La lotta contro la pirateria colpisce anche i sottotili
Le major cinematografiche e le associazioni anti-pirateria hanno aperto un nuovo capitolo della loro guerra contro la diffusione e condivisione di materiale protetto tramite la rete, è da un po di mesi che hanno iniziato a mandare diffide seguite da vere e proprie denunce giudiziarie verso i proprietari di siti che distribuiscono i sottotitoli per le pellicole riguardanti nella maggior parte dei casi le serie TV e i film americani.
In Italia ancora non si conoscono procedimenti analoghi ma ad esempio nella vicina Francia sono già vari i siti chiusi sia d’autorità che in maniera preventiva dopo aver ricevuto una diffida.
La Warner è stata una delle prime compagnie a rispondere ai reclami del popolo della rete e sì è giustificata affermando che questi siti facilitano la diffusione di materiale protetto da diritto d’autore ad un pubblico non autorizzato.

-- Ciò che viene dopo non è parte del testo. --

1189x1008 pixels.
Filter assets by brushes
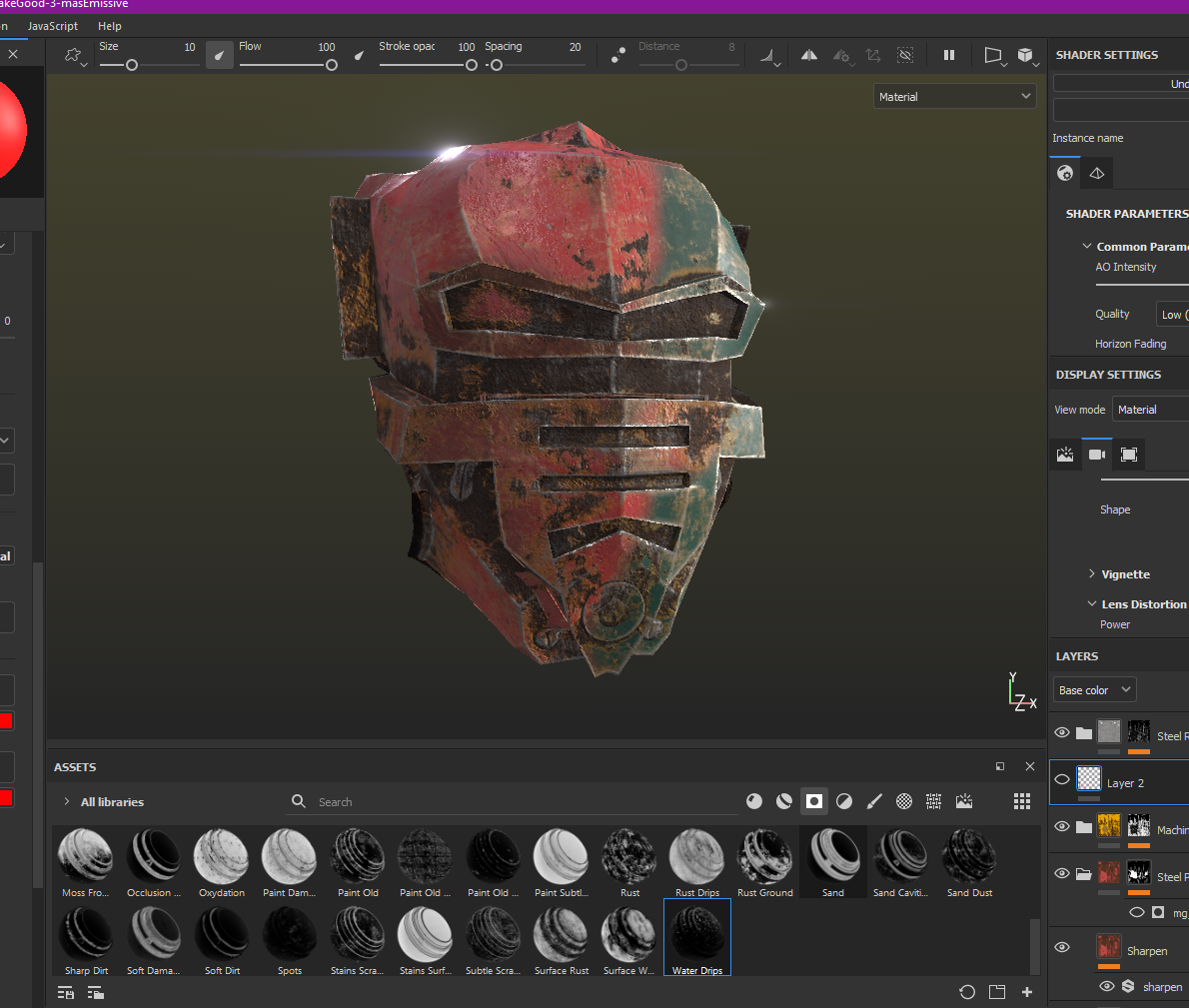(x=874, y=801)
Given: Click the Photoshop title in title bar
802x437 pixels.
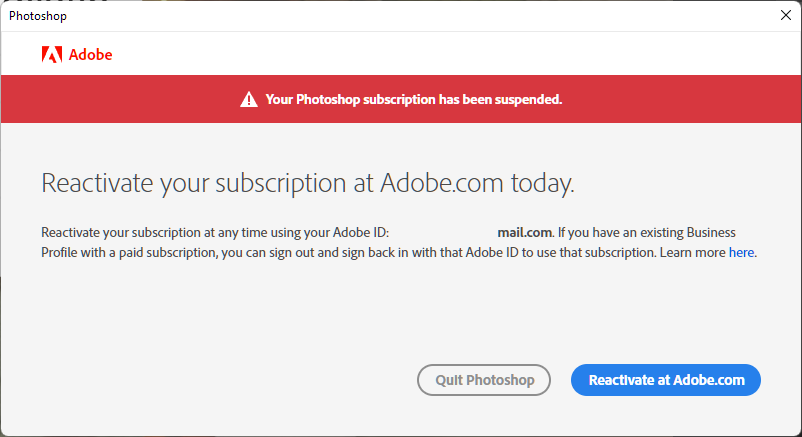Looking at the screenshot, I should point(39,16).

Come fare per difendersi in caso si venga diffidati ? come evitare la chiusura del proprio sito ? è difficile rispondere a queste e a altre domande che potrebbero sovvenire in mente, reagire legalmente ? si è naturale che si potrebbe rispondere per vie legali ma vale la pena rischiare una causa giudiziaria e salate multe ? bisogna ricordarsi che le major hanno fior fiori di avvocati, che possono permettersi di spendere montagne di soldi e voi siete in grado di lottare alla pari ? se la risposta è no vi consiglio di lasciar perdere e non rischiare nulla anche se capisco quando possa essere difficile abbandonare, chiudere, un progetto per il quale si è tanto lavorato.
Fate attenzione che ci vuole veramente poco per passare una montagna di guai e moltissimo tempo per uscirne.